The Bank of England raise base rate for second time in a year
Industry News4th August 20180 CommentsLizzy Doherty
The Bank of England have officially announced the second base rate rise in less than a year, bringing the new rate from 0.5% to 0.75%
Though the rise may not seem too substantial, combined with the earlier rise of 0.25%, in November 2017, the increase will see a big impact on savings accounts, loans and mortgages as it finds itself at the highest rate since 2009.
Affecting both savers and borrowers, the announcement is set to shake up finance in the UK, with savers set to benefit, but borrowers suffering.
Those with standard variable rate or tracker mortgages are set to take the biggest hit, with monthly payments becoming more expensive.
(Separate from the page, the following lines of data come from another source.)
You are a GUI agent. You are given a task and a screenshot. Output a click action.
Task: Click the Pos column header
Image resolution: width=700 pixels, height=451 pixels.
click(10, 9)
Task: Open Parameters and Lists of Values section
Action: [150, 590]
Fixed rate mortgage borrowers may be safe for now but will most likely experience a rise once their fixed rate term has ended, again resulting in higher monthly payments.
When the base rate rises, saving rates often do the same, dependent on the bank/ building society policy. They have the say on whether they choose to increase in line with the bank rate fully, partially, or not at all! And with the Bank of England reporting that ISA’s didn’t show much change after the November increase, the potential of benefit to savers is somewhat questionable.
it is predicted that the average cash ISA saver with £11,200 could bag £28 more a year in interest, benefiting slightly, but maybe not as much as the saver initially thought.
Of the recent base rate increase and what this means for you, Sedulo Funding Solutions Partner, Leyton Jeffs, Commented:
“Whilst the increase in base rate looks small in only a 25bps rise, it is important to note that the bank rate has trebled in less than a year. This will result in those with more debt suffering the most, meaning the greatest impact is on the most vulnerable. Whether looking at finance or saving, I would always recommend getting independent advice before taking the plunge as often there are more appropriate products in the market attracting better rates.”